POS Hardware Investments Up During First Half of 2014
Traditional point-of-sale systems still have a place in the retail industry, but they are no longer the de facto option for accepting consumer payments. Mobile devices such as tablets have taken the market by storm, delivering similar functionality to stationary PCs with capabilities more suited to today’s fast-paced shopper mentality. Businesses with a mobile POS can empower sales representatives, enabling employees to serve customers anywhere in the store.
An IHL Group study indicated global POS hardware shipments experienced healthy growth during the first half of 2014, VSR magazine reported.
Greg Buzek, president of IHL Group, said enterprise retailers are experiencing “tremendous” changes from technology.
“To get to their vision of having a common software and transaction platform for their applications across their e-commerce, mobile commerce and store experiences, they realized that their current POS architecture has not been sufficient to meet that goal,” Buzek explained, according to the magazine.
Mobile POS fastest-growing retail sector since Internet
A separate IHL Group study noted the North American mobile POS retail market is currently worth nearly $8 billion. The firm asserted mobile POS is the fastest-moving development to influence the retail segment since businesses integrated Internet into their stores. Apple is perhaps the biggest reason behind this development, thanks to its popular iPad device.
Much like how Apple started the smartphone craze by introducing the iPhone in 2007, the tech giant started a similar trend some years later with the iPad. The iPad offers touchscreen functionality that makes Web browsing, typing and operating system navigation possible in a slim package that is easy to carry around a retail store.
An iPad POS is a great way for replacing or augmenting current POS systems with more agile tools. Businesses that embrace these solutions will have an opportunity to achieve operational flexibility, employee productivity and, importantly, customer service. The main problem with older POS infrastructure is that consumers are required to wait in designated lines to purchase items. This causes certain areas of a store to become crowded and, if someone is returning a product or has a question that requires further assistance, this only leads to added frustration among the people waiting for their turn.
A mobile POS is an effective way of relieving the burden from sale reps working at the checkout line. Now, employees walking around the store with an iPad in hand can help shoppers purchase goods without waiting.
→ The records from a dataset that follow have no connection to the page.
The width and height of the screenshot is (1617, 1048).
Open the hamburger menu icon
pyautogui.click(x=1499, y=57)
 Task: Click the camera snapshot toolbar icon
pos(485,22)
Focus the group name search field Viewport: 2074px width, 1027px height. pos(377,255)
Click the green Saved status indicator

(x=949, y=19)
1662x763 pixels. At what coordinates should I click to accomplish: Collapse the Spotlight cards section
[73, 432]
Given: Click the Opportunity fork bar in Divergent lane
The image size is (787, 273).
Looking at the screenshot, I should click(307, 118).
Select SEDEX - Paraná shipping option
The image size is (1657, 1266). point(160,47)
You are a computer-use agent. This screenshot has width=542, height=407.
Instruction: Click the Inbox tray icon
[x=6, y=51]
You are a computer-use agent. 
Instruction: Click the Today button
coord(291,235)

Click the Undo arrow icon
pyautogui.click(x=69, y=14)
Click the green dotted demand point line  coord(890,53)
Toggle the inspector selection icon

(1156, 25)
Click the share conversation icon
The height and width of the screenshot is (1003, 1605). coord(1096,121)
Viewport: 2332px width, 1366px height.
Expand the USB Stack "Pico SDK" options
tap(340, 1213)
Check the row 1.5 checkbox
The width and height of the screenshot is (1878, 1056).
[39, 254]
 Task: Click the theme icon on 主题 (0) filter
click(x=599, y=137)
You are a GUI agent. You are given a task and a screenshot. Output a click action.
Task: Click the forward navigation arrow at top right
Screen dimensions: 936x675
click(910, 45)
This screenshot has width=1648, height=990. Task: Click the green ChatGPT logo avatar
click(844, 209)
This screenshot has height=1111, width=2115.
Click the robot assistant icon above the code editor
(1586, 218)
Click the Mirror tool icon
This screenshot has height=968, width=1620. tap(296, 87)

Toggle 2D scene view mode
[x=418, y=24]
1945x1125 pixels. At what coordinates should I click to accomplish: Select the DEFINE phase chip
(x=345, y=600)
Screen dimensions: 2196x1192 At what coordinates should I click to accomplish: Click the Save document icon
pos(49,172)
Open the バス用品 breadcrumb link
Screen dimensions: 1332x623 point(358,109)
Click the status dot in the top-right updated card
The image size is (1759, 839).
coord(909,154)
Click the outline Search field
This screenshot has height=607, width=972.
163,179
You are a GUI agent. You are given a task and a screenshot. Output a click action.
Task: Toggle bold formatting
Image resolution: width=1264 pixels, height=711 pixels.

Apple’s product is driving retail experience
Consumers may have been the ones most responsible for adopting the iPad in droves when it first launched, but businesses are also jumping on this bandwagon and will continue to do so in the years to come. IHL Group explained retailers are eager to achieve the same experience throughout the entire organization – a capability also leading them to implement a mobile POS.
Future shipments of tablets, especially the iPad, will experience double-digit growth, with many of these devices used for POS capabilities, IHL Group predicted.